_Exercise description_
Every record below should be retyped exactly, and no picture should appear in the copy.

Saved data entries:
=== Section Start ===

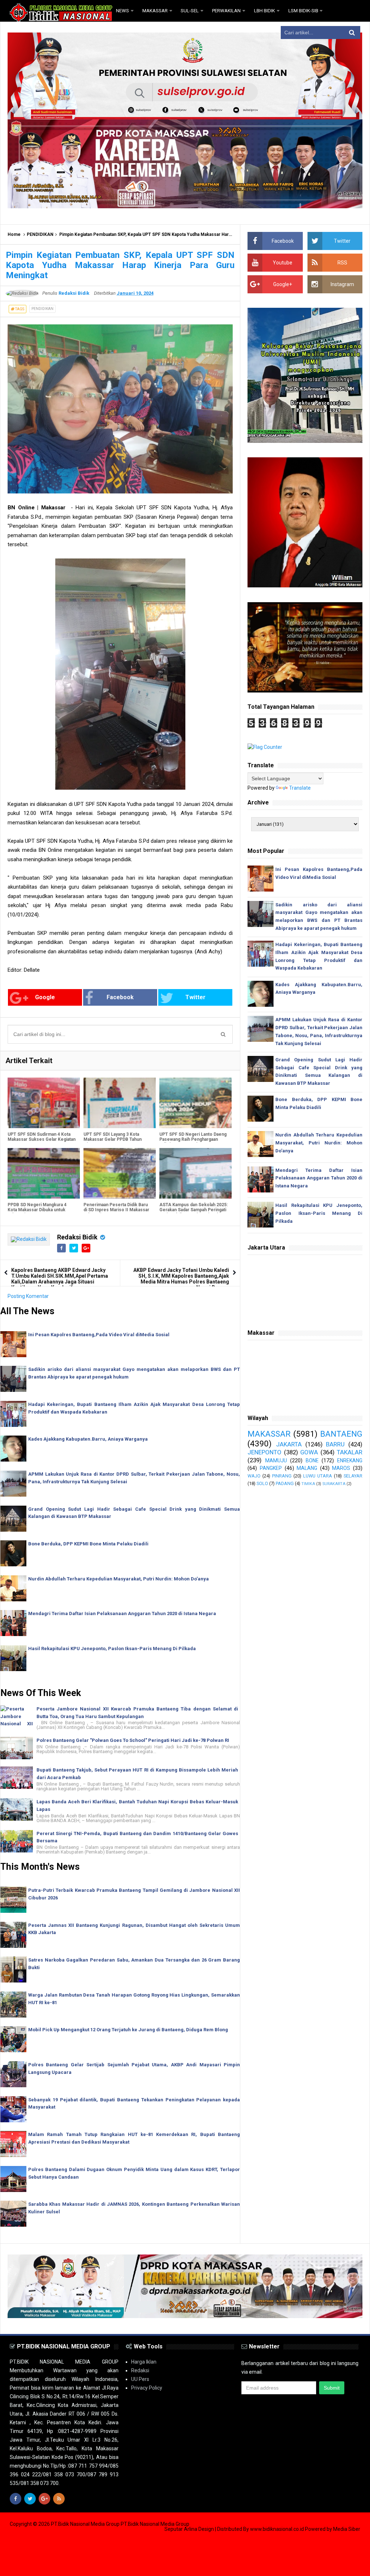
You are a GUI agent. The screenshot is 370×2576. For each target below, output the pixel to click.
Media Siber (346, 2529)
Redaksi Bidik (77, 1237)
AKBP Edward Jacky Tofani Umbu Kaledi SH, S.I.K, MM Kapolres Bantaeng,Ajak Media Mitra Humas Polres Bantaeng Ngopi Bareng (181, 1278)
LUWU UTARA (317, 1476)
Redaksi (140, 2370)
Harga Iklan (143, 2362)
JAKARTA (289, 1444)
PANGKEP (271, 1468)
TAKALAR (349, 1452)
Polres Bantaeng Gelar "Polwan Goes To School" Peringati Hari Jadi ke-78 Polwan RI (132, 1740)
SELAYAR (353, 1476)
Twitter (195, 997)
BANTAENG (341, 1433)
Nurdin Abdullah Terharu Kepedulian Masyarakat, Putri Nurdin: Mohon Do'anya (118, 1579)
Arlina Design (199, 2529)
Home (14, 234)
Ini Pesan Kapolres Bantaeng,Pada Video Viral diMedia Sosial (98, 1334)
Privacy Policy (146, 2388)
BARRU (335, 1444)
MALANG (307, 1468)
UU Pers (140, 2379)
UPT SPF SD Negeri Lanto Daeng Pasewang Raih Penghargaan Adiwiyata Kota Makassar (193, 1139)
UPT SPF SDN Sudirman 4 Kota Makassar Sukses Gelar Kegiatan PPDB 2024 (42, 1139)
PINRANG (282, 1476)
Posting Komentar (28, 1296)
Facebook (120, 997)
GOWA (309, 1452)
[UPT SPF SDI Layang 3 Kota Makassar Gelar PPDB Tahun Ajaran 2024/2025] (119, 1103)
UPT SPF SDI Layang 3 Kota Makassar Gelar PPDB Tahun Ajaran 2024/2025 (112, 1139)
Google (45, 997)
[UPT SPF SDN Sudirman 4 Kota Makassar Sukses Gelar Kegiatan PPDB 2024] (44, 1103)
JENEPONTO (264, 1452)
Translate (300, 788)
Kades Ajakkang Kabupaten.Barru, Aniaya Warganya (88, 1439)
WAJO (254, 1476)
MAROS (341, 1468)
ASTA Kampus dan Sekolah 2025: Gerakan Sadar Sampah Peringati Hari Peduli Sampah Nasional (193, 1209)
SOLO (262, 1483)
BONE (312, 1460)
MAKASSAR (269, 1433)
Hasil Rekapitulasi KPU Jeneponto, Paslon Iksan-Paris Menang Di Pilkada (112, 1648)
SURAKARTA (333, 1483)
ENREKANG (349, 1460)
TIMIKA (308, 1483)
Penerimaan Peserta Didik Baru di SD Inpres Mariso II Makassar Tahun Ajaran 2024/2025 (116, 1209)
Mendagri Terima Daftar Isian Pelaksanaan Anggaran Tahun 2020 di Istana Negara (122, 1613)
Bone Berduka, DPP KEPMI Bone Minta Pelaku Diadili (88, 1543)
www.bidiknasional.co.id (277, 2529)
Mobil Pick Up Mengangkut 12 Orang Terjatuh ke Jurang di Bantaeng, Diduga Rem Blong (128, 2029)
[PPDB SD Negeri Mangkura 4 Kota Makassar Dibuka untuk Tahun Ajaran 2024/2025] (44, 1173)
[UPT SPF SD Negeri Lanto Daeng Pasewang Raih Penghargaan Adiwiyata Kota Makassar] (195, 1103)
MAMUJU (276, 1460)
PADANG (285, 1483)
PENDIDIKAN (40, 234)
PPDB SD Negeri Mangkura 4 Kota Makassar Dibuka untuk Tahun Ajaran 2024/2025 (37, 1209)
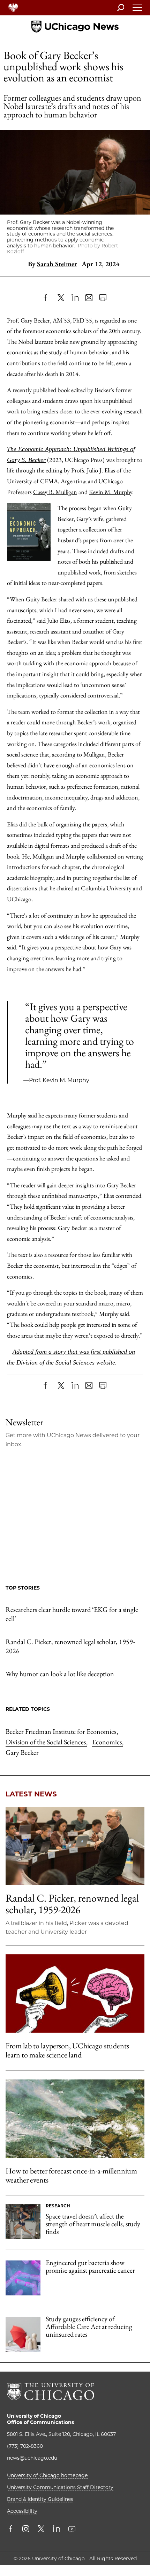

=== Section End ===

_Result of the task_
You are a GUI agent. The screenshot is 370×2576. For each target below, output the pixel to click.
Media Siber (346, 2529)
Redaksi Bidik (77, 1237)
AKBP Edward Jacky Tofani Umbu Kaledi SH, S.I.K, MM Kapolres Bantaeng,Ajak Media Mitra Humas Polres Bantaeng Ngopi Bareng (181, 1278)
LUWU UTARA (317, 1476)
Redaksi (140, 2370)
Harga Iklan (143, 2362)
JAKARTA (289, 1444)
PANGKEP (271, 1468)
TAKALAR (349, 1452)
Polres Bantaeng Gelar "Polwan Goes To School" Peringati Hari Jadi ke-78 Polwan RI (132, 1740)
SELAYAR (353, 1476)
Twitter (195, 997)
BANTAENG (341, 1433)
Nurdin Abdullah Terharu Kepedulian Masyarakat, Putri Nurdin: Mohon Do'anya (118, 1579)
Arlina Design (199, 2529)
Home (14, 234)
Ini Pesan Kapolres Bantaeng,Pada Video Viral diMedia Sosial (98, 1334)
Privacy Policy (146, 2388)
BARRU (335, 1444)
MALANG (307, 1468)
UU Pers (140, 2379)
UPT SPF SD Negeri Lanto Daeng Pasewang Raih Penghargaan Adiwiyata Kota Makassar (193, 1139)
UPT SPF SDN Sudirman 4 Kota Makassar Sukses Gelar Kegiatan PPDB 2024 (42, 1139)
PINRANG (282, 1476)
Posting Komentar (28, 1296)
Facebook (120, 997)
GOWA (309, 1452)
[UPT SPF SDI Layang 3 Kota Makassar Gelar PPDB Tahun Ajaran 2024/2025] (119, 1103)
UPT SPF SDI Layang 3 Kota Makassar Gelar PPDB Tahun Ajaran 2024/2025 (112, 1139)
Google (45, 997)
[UPT SPF SDN Sudirman 4 Kota Makassar Sukses Gelar Kegiatan PPDB 2024] (44, 1103)
JENEPONTO (264, 1452)
Translate (300, 788)
Kades Ajakkang Kabupaten.Barru, Aniaya Warganya (88, 1439)
WAJO (254, 1476)
MAROS (341, 1468)
ASTA Kampus dan Sekolah 2025: Gerakan Sadar Sampah Peringati Hari Peduli Sampah Nasional (193, 1209)
SOLO (262, 1483)
BONE (312, 1460)
MAKASSAR (269, 1433)
Hasil Rekapitulasi KPU Jeneponto, Paslon Iksan-Paris Menang Di Pilkada (112, 1648)
SURAKARTA (333, 1483)
ENREKANG (349, 1460)
TIMIKA (308, 1483)
Penerimaan Peserta Didik Baru di SD Inpres Mariso II Makassar Tahun Ajaran 2024/2025 (116, 1209)
Mendagri Terima Daftar Isian Pelaksanaan Anggaran Tahun 2020 di Istana Negara (122, 1613)
Bone Berduka, DPP KEPMI Bone Minta Pelaku Diadili (88, 1543)
www.bidiknasional.co.id (277, 2529)
Mobil Pick Up Mengangkut 12 Orang Terjatuh ke Jurang di Bantaeng, Diduga Rem Blong (128, 2029)
[PPDB SD Negeri Mangkura 4 Kota Makassar Dibuka untuk Tahun Ajaran 2024/2025] (44, 1173)
[UPT SPF SD Negeri Lanto Daeng Pasewang Raih Penghargaan Adiwiyata Kota Makassar] (195, 1103)
MAMUJU (276, 1460)
PADANG (285, 1483)
PENDIDIKAN (40, 234)
PPDB SD Negeri Mangkura 4 Kota Makassar Dibuka untuk Tahun Ajaran 2024/2025 (37, 1209)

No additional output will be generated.